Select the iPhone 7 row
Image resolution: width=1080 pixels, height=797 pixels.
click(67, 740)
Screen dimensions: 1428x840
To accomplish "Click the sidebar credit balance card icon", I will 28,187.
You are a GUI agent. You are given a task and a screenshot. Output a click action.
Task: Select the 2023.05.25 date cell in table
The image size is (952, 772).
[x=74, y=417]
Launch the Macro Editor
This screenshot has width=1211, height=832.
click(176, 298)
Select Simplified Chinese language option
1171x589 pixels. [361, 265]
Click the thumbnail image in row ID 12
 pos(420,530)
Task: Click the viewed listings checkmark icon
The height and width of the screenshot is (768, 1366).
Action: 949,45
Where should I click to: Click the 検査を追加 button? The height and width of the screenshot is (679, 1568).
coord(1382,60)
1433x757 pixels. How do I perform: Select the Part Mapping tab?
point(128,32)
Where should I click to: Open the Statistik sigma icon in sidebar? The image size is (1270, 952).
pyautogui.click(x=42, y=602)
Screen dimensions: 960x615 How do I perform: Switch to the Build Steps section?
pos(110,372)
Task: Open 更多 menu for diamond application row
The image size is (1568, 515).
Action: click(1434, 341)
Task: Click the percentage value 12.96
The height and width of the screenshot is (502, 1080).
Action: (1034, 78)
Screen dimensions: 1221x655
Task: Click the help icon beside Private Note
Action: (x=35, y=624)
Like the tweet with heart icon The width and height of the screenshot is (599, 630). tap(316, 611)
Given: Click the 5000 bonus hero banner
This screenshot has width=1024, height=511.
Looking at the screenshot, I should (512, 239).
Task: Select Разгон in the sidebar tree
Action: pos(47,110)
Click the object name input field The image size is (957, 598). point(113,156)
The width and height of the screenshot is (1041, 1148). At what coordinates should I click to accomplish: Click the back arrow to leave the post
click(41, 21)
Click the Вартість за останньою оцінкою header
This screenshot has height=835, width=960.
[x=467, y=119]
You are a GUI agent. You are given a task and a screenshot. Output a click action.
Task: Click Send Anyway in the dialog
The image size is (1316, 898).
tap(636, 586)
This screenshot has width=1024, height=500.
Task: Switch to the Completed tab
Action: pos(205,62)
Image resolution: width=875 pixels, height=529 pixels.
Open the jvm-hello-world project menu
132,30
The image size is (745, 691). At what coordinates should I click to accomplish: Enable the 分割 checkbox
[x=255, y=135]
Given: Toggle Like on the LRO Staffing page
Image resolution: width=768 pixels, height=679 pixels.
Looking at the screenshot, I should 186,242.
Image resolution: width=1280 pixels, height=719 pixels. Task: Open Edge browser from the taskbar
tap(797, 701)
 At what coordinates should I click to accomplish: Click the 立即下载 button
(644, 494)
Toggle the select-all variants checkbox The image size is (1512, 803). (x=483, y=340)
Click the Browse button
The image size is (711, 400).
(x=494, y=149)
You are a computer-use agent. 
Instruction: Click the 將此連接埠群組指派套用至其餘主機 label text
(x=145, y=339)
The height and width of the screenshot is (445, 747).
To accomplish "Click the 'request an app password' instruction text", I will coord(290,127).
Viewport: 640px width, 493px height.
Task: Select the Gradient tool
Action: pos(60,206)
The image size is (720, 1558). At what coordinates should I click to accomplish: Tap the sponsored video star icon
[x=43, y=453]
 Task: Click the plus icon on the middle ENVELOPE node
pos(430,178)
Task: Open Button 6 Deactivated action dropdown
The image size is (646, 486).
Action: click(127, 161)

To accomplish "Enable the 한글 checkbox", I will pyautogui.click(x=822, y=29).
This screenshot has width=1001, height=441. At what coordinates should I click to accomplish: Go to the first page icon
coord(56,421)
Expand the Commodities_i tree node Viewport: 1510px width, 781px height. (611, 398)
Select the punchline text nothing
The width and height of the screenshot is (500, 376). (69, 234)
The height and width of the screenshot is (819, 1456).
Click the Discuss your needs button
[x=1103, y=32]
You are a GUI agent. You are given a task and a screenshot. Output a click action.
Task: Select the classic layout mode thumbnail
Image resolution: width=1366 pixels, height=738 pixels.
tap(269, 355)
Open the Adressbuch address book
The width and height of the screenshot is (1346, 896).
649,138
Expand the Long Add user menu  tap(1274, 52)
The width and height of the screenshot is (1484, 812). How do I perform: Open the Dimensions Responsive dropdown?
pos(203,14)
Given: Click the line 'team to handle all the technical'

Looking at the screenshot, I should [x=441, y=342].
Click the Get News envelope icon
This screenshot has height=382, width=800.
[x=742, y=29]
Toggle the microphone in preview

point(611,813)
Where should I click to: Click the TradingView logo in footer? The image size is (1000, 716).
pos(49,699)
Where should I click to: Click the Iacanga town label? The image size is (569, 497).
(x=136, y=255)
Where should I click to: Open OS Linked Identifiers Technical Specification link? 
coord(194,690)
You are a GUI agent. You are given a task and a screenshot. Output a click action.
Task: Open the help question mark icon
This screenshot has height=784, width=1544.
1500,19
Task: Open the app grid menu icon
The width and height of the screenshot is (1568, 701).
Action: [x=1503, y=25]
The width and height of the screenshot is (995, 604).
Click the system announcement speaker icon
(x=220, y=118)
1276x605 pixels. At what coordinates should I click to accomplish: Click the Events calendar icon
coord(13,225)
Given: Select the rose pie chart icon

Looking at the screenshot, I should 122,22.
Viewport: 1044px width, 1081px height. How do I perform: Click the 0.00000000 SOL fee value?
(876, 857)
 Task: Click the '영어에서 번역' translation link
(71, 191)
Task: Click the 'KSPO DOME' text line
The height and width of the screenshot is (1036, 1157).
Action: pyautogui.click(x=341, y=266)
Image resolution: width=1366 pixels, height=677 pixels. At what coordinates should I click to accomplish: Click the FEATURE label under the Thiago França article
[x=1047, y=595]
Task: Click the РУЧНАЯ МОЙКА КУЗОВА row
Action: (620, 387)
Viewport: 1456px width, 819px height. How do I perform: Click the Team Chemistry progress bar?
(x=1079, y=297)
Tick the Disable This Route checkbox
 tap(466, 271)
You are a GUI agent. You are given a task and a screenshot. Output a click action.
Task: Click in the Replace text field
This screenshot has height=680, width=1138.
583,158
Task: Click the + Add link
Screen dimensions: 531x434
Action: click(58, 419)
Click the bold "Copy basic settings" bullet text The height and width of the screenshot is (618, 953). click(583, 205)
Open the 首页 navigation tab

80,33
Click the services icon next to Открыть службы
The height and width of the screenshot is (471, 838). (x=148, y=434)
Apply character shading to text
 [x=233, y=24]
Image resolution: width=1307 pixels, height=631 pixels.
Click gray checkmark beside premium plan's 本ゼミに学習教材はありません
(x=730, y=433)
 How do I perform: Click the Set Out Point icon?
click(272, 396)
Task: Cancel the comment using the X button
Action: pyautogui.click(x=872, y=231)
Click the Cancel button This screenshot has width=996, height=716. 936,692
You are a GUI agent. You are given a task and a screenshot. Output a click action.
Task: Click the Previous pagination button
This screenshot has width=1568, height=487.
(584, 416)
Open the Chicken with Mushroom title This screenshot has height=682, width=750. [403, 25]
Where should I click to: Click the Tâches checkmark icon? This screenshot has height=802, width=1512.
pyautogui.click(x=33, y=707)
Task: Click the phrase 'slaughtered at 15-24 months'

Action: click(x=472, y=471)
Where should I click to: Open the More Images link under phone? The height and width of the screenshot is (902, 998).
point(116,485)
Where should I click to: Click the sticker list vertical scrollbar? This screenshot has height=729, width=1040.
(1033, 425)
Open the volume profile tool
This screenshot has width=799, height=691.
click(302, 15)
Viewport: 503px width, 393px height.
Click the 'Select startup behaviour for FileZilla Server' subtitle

_ _ _ _

- _Work item_:
Wherever the string "with" appears in a line of the records, copy that line.

- _Exercise output_:
Like the tweet with heart icon The width and height of the screenshot is (599, 630). tap(316, 611)
Open the Chicken with Mushroom title This screenshot has height=682, width=750. [403, 25]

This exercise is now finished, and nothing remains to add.